Material provided ::
● ● ● ● ● ● ●

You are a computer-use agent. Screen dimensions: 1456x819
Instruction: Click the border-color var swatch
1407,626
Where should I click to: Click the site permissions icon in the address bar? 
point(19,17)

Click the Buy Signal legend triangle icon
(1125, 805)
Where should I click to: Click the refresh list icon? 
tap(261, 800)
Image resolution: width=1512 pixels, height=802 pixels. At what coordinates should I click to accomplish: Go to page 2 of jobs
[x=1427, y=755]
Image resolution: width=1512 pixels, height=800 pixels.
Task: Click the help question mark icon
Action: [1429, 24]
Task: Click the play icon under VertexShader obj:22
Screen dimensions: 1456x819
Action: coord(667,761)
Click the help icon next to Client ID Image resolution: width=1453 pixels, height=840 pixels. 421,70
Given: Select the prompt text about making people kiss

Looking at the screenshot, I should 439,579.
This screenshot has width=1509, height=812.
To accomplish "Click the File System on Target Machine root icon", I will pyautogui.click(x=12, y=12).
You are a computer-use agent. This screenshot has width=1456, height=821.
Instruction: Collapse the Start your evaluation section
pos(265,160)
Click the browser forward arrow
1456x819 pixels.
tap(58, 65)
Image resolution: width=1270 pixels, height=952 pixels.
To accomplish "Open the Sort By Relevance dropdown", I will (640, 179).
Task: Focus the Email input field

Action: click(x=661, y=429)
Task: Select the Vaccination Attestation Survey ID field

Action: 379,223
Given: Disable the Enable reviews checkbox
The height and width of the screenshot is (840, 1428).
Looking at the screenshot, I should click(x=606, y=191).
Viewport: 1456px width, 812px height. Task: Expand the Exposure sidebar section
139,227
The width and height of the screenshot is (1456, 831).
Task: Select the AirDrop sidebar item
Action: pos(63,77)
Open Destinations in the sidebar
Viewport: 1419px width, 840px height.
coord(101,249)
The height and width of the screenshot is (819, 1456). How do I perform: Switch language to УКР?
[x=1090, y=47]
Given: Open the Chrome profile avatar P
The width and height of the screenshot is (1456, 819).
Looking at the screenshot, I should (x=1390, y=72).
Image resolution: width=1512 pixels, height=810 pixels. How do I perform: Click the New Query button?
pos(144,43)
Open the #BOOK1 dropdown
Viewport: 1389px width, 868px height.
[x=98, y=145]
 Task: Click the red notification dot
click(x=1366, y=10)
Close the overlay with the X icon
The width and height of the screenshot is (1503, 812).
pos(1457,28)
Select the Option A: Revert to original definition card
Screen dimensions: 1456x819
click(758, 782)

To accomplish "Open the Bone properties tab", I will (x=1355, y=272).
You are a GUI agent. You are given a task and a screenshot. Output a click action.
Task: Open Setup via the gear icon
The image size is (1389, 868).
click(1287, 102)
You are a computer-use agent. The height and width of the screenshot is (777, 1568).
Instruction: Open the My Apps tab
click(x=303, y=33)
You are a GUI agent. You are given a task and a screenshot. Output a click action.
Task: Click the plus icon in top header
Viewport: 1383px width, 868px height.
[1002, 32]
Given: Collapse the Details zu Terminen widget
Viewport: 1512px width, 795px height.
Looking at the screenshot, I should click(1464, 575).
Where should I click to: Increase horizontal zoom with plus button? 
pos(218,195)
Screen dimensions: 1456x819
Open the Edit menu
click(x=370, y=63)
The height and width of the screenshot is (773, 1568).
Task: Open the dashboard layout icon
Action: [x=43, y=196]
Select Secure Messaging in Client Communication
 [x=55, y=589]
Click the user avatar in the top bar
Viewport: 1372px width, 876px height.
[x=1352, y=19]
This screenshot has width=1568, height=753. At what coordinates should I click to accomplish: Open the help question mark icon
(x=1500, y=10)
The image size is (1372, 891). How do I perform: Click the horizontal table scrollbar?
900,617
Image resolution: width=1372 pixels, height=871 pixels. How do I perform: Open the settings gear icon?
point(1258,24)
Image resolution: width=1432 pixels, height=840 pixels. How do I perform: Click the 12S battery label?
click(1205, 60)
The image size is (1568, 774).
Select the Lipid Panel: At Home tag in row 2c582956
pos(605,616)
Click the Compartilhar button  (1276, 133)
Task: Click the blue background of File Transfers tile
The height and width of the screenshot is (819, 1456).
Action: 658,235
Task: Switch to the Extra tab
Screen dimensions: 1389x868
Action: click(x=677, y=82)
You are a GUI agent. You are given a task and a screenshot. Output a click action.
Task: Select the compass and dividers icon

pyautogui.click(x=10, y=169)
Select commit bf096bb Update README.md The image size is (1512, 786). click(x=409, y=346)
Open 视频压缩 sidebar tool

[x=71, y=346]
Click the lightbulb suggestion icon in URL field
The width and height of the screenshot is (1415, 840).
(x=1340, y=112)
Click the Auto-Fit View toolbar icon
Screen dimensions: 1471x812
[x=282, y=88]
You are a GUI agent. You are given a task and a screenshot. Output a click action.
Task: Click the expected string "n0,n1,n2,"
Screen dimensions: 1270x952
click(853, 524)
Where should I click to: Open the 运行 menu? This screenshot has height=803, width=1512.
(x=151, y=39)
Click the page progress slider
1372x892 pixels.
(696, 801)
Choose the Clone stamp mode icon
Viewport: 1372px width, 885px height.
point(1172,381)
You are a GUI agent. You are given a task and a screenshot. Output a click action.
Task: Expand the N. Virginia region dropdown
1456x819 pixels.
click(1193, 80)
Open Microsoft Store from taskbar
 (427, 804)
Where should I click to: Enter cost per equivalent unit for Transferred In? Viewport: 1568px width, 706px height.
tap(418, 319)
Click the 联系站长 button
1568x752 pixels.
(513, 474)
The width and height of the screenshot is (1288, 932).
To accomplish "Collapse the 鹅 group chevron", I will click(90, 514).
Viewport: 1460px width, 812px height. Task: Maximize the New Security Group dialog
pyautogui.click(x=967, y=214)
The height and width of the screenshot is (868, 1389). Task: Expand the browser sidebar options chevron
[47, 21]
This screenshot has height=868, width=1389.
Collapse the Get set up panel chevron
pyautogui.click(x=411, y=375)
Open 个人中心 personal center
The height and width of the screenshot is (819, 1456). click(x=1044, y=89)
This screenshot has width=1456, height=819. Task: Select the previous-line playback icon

● ● ● ● ● ● ●

Exercise description ::
Would you please return every line in the listing where "avatar" shows up?

Result for this exercise ::
Given: Open the Chrome profile avatar P
Click the user avatar in the top bar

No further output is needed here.